[start of INFORMATION PROVIDED]
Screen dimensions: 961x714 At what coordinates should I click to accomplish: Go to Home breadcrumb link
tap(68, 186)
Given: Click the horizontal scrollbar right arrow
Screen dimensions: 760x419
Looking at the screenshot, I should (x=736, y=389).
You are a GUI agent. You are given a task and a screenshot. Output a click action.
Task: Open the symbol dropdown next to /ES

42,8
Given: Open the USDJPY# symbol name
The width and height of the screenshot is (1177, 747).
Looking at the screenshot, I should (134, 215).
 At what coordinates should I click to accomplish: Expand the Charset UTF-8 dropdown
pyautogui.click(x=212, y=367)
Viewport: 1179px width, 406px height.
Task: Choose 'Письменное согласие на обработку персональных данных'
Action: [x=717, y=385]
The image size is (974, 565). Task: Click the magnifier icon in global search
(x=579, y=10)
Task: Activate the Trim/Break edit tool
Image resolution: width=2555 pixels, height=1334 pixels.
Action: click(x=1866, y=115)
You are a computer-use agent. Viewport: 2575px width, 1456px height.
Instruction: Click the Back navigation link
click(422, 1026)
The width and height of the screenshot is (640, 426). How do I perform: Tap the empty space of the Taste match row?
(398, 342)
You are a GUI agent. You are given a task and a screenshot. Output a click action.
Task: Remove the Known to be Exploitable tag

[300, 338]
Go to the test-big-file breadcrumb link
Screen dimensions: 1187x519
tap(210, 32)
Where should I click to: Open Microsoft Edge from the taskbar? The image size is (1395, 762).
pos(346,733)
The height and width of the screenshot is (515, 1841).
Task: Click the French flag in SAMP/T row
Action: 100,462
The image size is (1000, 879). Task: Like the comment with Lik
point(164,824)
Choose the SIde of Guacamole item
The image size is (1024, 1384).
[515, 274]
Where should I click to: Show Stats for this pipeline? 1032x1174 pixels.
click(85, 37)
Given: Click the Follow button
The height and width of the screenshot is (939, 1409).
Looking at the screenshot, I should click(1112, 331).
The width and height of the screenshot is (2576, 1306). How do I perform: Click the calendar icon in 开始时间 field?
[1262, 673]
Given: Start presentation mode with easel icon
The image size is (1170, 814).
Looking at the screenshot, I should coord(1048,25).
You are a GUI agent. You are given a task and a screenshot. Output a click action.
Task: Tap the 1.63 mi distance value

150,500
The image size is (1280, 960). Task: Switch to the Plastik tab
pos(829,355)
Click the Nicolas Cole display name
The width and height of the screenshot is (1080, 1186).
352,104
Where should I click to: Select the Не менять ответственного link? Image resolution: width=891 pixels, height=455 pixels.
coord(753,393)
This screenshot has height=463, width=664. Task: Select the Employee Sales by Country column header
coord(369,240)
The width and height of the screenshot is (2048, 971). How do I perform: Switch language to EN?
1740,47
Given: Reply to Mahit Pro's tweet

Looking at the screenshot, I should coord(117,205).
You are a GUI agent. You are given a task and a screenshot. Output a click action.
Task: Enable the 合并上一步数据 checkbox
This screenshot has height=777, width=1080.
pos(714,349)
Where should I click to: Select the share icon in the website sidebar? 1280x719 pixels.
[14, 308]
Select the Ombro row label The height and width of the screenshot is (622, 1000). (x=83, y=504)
[end of INFORMATION PROVIDED]
Turn every line of the entries above into a numbered list, leaving out the blank lines.

### WRITTEN SOLUTION
1. Screen dimensions: 961x714 At what coordinates should I click to accomplish: Go to Home breadcrumb link
2. tap(68, 186)
3. Given: Click the horizontal scrollbar right arrow
4. Screen dimensions: 760x419
5. Looking at the screenshot, I should (x=736, y=389).
6. You are a GUI agent. You are given a task and a screenshot. Output a click action.
7. Task: Open the symbol dropdown next to /ES
8. 42,8
9. Given: Open the USDJPY# symbol name
10. The width and height of the screenshot is (1177, 747).
11. Looking at the screenshot, I should (134, 215).
12.  At what coordinates should I click to accomplish: Expand the Charset UTF-8 dropdown
13. pyautogui.click(x=212, y=367)
14. Viewport: 1179px width, 406px height.
15. Task: Choose 'Письменное согласие на обработку персональных данных'
16. Action: [x=717, y=385]
17. The image size is (974, 565). Task: Click the magnifier icon in global search
18. (x=579, y=10)
19. Task: Activate the Trim/Break edit tool
20. Image resolution: width=2555 pixels, height=1334 pixels.
21. Action: click(x=1866, y=115)
22. You are a computer-use agent. Viewport: 2575px width, 1456px height.
23. Instruction: Click the Back navigation link
24. click(422, 1026)
25. The width and height of the screenshot is (640, 426). How do I perform: Tap the empty space of the Taste match row?
26. (398, 342)
27. You are a GUI agent. You are given a task and a screenshot. Output a click action.
28. Task: Remove the Known to be Exploitable tag
29. [300, 338]
30. Go to the test-big-file breadcrumb link
31. Screen dimensions: 1187x519
32. tap(210, 32)
33. Where should I click to: Open Microsoft Edge from the taskbar? The image size is (1395, 762).
34. pos(346,733)
35. The height and width of the screenshot is (515, 1841).
36. Task: Click the French flag in SAMP/T row
37. Action: 100,462
38. The image size is (1000, 879). Task: Like the comment with Lik
39. point(164,824)
40. Choose the SIde of Guacamole item
41. The image size is (1024, 1384).
42. [515, 274]
43. Where should I click to: Show Stats for this pipeline? 1032x1174 pixels.
44. click(85, 37)
45. Given: Click the Follow button
46. The height and width of the screenshot is (939, 1409).
47. Looking at the screenshot, I should click(1112, 331).
48. The width and height of the screenshot is (2576, 1306). How do I perform: Click the calendar icon in 开始时间 field?
49. [1262, 673]
50. Given: Start presentation mode with easel icon
51. The image size is (1170, 814).
52. Looking at the screenshot, I should coord(1048,25).
53. You are a GUI agent. You are given a task and a screenshot. Output a click action.
54. Task: Tap the 1.63 mi distance value
55. 150,500
56. The image size is (1280, 960). Task: Switch to the Plastik tab
57. pos(829,355)
58. Click the Nicolas Cole display name
59. The width and height of the screenshot is (1080, 1186).
60. 352,104
61. Where should I click to: Select the Не менять ответственного link? Image resolution: width=891 pixels, height=455 pixels.
62. coord(753,393)
63. This screenshot has height=463, width=664. Task: Select the Employee Sales by Country column header
64. coord(369,240)
65. The width and height of the screenshot is (2048, 971). How do I perform: Switch language to EN?
66. 1740,47
67. Given: Reply to Mahit Pro's tweet
68. Looking at the screenshot, I should coord(117,205).
69. You are a GUI agent. You are given a task and a screenshot. Output a click action.
70. Task: Enable the 合并上一步数据 checkbox
71. This screenshot has height=777, width=1080.
72. pos(714,349)
73. Where should I click to: Select the share icon in the website sidebar? 1280x719 pixels.
74. [14, 308]
75. Select the Ombro row label The height and width of the screenshot is (622, 1000). (x=83, y=504)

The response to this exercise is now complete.